Fast Yet Effective Speech Emotion Recognition with Self-distillation

Zhao Ren,Thanh Tam Nguyen,Yi Chang,Björn W. Schuller
DOI: https://doi.org/10.48550/arXiv.2210.14636
2022-10-26
Abstract:Speech emotion recognition (SER) is the task of recognising human's emotional states from speech. SER is extremely prevalent in helping dialogue systems to truly understand our emotions and become a trustworthy human conversational partner. Due to the lengthy nature of speech, SER also suffers from the lack of abundant labelled data for powerful models like deep neural networks. Pre-trained complex models on large-scale speech datasets have been successfully applied to SER via transfer learning. However, fine-tuning complex models still requires large memory space and results in low inference efficiency. In this paper, we argue achieving a fast yet effective SER is possible with self-distillation, a method of simultaneously fine-tuning a pretrained model and training shallower versions of itself. The benefits of our self-distillation framework are threefold: (1) the adoption of self-distillation method upon the acoustic modality breaks through the limited ground-truth of speech data, and outperforms the existing models' performance on an SER dataset; (2) executing powerful models at different depth can achieve adaptive accuracy-efficiency trade-offs on resource-limited edge devices; (3) a new fine-tuning process rather than training from scratch for self-distillation leads to faster learning time and the state-of-the-art accuracy on data with small quantities of label information.

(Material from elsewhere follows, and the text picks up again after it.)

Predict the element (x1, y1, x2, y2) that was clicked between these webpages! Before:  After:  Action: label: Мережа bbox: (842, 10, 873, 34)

Sound,Audio and Speech Processing
What problem does this paper attempt to address?
The problems that this paper attempts to solve are several key challenges in Speech Emotion Recognition (SER): 1. **Scarcity of data annotation**: Due to the high cost and time - consuming nature of speech data annotation, the annotated data available for training powerful models is limited. This restricts the application effectiveness of complex models such as deep neural networks on SER tasks. 2. **Trade - off between model efficiency and accuracy**: Although pre - trained large - scale models perform well on SER tasks through transfer learning, these models require a large amount of memory space during fine - tuning and have low inference efficiency. How to improve the running efficiency of the model while maintaining its accuracy is an important research direction. 3. **Adaptability on resource - constrained devices**: How to enable powerful models to execute at different depths on resource - constrained edge devices and achieve an adaptive trade - off between accuracy and efficiency is also an urgent problem to be solved. To address the above challenges, the author proposes a framework based on self - distillation. This framework can reduce the number of model parameters while maintaining the model performance and improve the model's inference efficiency. Specifically, this method simultaneously fine - tunes the pre - trained model and its shallower version, and uses the self - distillation technique to break through the problem of limited speech data annotation, thereby achieving fast and effective speech emotion recognition on resource - constrained edge devices.